每个姑娘一拿到手机几乎都立刻满心欢喜地给爸爸妈妈们拨去了电话,而只有桃心自从拿到手机后,就一个人坐在椅子上垂着眸低头看小说,全然没有要打电话的意思。
苏晏这时跑过来小声提醒她,“桃心,你不给你父母打电话么?”
她从手机上抬了眼,摇摇头。
苏晏看她脸上没什么表情,也不好意思多问,“那,你要不然给晴姐打个电话?你们每个人的电话摄像都是要录了后期剪辑播出的。”
“不了吧,其他人都是打给爸妈,就我打给我姐会有点奇怪,显得我好像是在借机炒作似的,”她这时干脆锁了屏将手机递还给了苏晏,从椅子上起身,“少我一个应该问题不大,我先走了。”
虽然后面有工作人员追过来劝说,她还是执意先走了,等回到别墅后,她去洗了个澡,独自坐在沙发上发呆。
不知道过了多久,玄关传来了开门的声音,她抬了眼,看到芮疏予从门外信步走了进来。
外面在下雨,他估计从车上下来也懒得打伞,风衣上此时覆了一层薄薄的雨雾。
“哟,你今天倒是挺早,”她看了一眼钟,随口和他开玩笑,“我在这呆了几天,还是第一天在清醒的状态下看到你。”
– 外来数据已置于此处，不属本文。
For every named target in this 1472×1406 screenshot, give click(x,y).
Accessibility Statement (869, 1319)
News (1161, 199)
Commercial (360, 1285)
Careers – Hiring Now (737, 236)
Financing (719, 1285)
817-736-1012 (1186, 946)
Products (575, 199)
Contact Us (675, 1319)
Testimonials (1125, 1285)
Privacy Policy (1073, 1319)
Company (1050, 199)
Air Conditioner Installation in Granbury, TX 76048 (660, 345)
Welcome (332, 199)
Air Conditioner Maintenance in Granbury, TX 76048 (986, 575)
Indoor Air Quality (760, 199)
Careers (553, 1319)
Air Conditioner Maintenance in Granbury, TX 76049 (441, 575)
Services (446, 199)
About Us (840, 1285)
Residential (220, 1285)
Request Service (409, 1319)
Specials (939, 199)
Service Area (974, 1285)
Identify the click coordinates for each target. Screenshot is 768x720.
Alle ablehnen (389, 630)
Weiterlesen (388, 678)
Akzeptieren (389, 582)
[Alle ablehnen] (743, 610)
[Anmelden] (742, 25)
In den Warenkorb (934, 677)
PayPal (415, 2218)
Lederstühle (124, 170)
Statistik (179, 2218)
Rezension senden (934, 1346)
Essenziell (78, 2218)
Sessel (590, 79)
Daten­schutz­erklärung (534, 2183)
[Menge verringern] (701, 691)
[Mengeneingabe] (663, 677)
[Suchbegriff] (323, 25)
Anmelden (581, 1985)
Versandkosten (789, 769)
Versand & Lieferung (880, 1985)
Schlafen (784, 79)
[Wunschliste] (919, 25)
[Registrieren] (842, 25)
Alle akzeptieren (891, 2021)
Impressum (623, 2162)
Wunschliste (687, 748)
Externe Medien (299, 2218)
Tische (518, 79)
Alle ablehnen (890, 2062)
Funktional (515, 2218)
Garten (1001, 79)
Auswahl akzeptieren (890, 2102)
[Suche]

他没说话,将风衣脱下来挂在了衣架上,抬步朝她走过来。
“二蠢呢?”
“买东西去了。”
芮疏予在她身边弯腰坐下,他身上夹带着的微凉湿漉的气息也随之而来。
可不知道为什么,这清冽的气息却让她一晚上低落的情绪都慢慢变得舒展开来。
“给”,
两人相对沉默了一会,他忽然变戏法似的从裤子口袋里摸出了一根棒棒糖,递到了她的手边。
她愣了一下,伸手接过来。
“吃点甜的会开心一些,”他一手撑在膝盖上,偏头朝她看过去。
桃心的心瞬间像被人用手轻捏了一下,她动了动唇,“爹,你当我三岁呢?”
他的眼睛里有什么东西在轻轻闪烁,静默两秒,他说,“把你当作三岁来哄你还有意见?”
她目光一动,整颗心都是饱胀的,她忍住鼻尖发酸的感觉,把棒棒糖的包装纸剥开来。
把糖放进嘴里舔了两口,她笑了笑,“草莓味的,小时候经常吃。”
他一动不动地看着她,没说话。
“我小时候大多数时间都是一个人生活的,”她捏了捏自己的手掌,忽然开了话匣子,“我爸妈在我上小学的时候就离婚了,我姐跟着我妈来了T市,我跟着我爸继续呆在S市,而我爸工作一直都很忙,不是加班就是出差,我几乎见不着他人。”
“他对我说的最多的一句话就是,爸爸要忙,你一个人在家里乖一点。”
“白天去上学还好,但晚上我很怕不开灯的屋子,因为我每天一个人睡觉,屋子里很黑,什么都看不见,我躺在床上总担心这片黑暗会把我吞噬掉,而我一个人,就算求救也不会有人知道。”
这就是为什么,那天她被谭昕锁在教室里的时候,会本能地感到紧绷抗拒,被他救出来看见亮光后,又下意识地立刻感到释然放松。